CFI gene and atypical hemolytic uremic syndrome
10.3760/cma.j.issn.1673-4408.2010.05.030
- VernacularTitle:CFI基因与非典型溶血尿毒综合征
- Author:
Jiamei TIAN
- Publication Type:Journal Article
- Keywords:
Atypical hemolytic uremic syndrome;
CFI gene;
Complement factor Ⅰ;
Mutation
- From:
International Journal of Pediatrics
2010;37(5):534-537
- CountryChina
- Language:Chinese
-
Abstract:
Mutations in CFI, mapped to 4q25 and encoding complement factor Ⅰ, are responsible for autosomal recessive atypical hemolytic uremic syndrome aHUS). Complement factor Ⅰ, a serine proteinase, plays a key role in inhibition of the amplification loop in alternative pathway.

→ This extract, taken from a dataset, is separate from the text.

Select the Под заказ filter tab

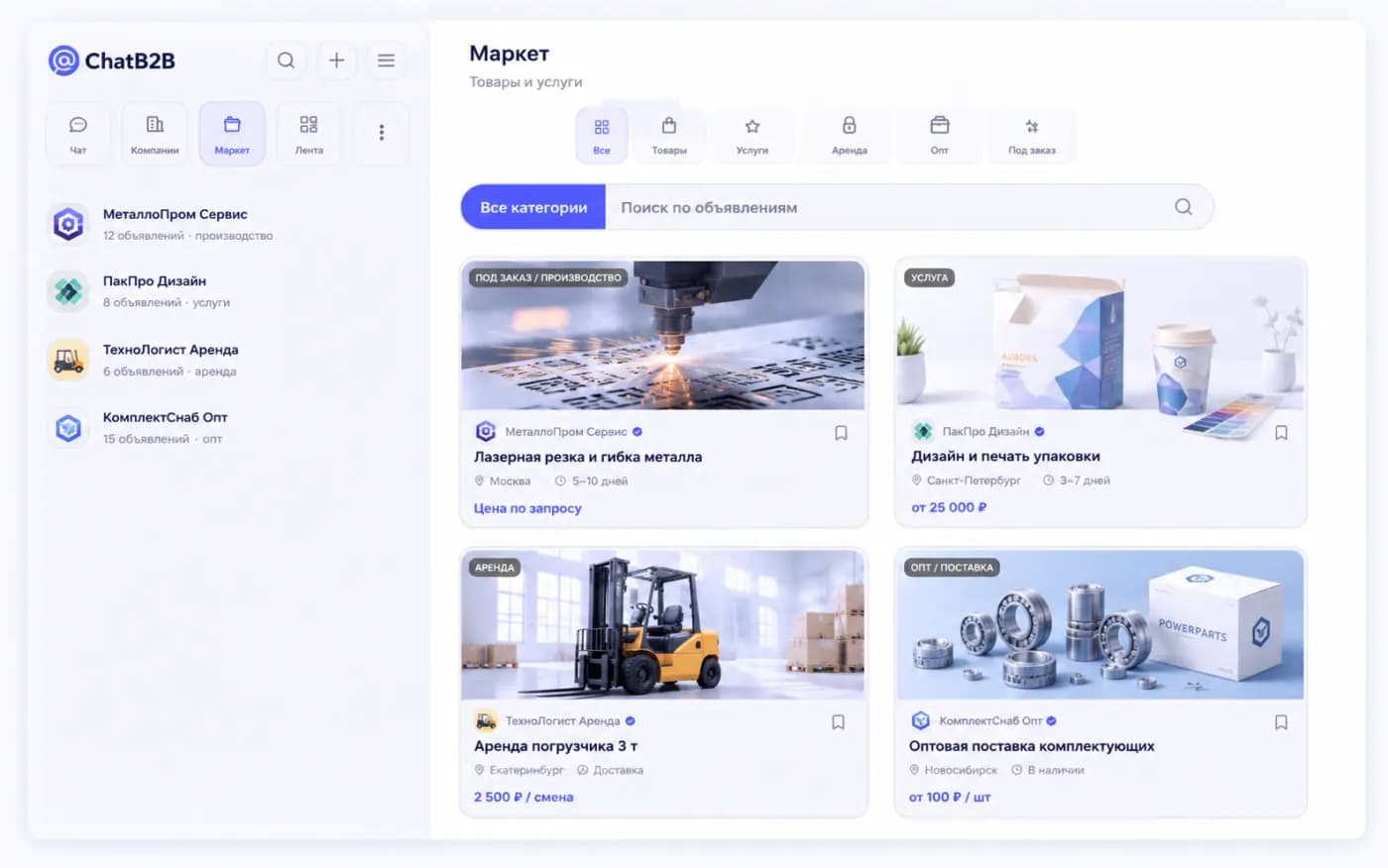click(1032, 136)
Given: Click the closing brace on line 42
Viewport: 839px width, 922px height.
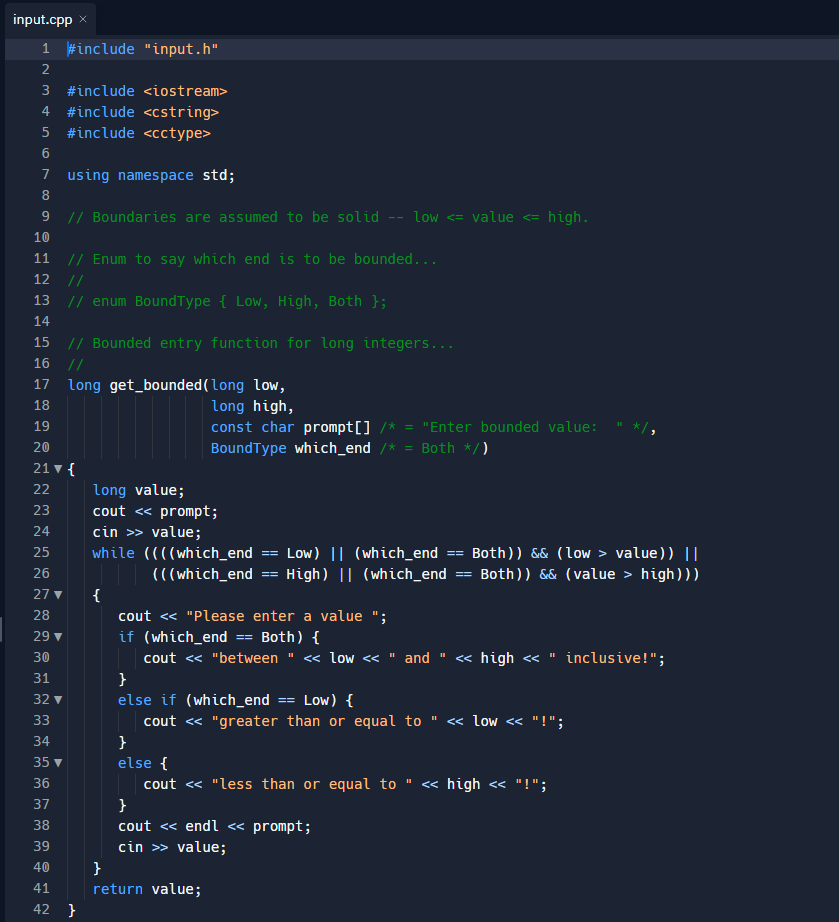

Most of mutations in the CFI gene identified in patients with aHUS are point mutations without large deletion ones. The patients with aHUS with CFI mutations, from 2 months to 32 years of age at disease onset, have a poor outcome. Approximate 70% of the patients have low levels of complement 3, and 69.6% of the cases progress to end-stage renal disease within 3 years. The risk of post-transplantation recurrences in the CFI-mutated patients is high.Therefore,detection of the CFI gene in the patients suffering from aHUS will be beneficial to making therapeutic decisions and predicting prognoses.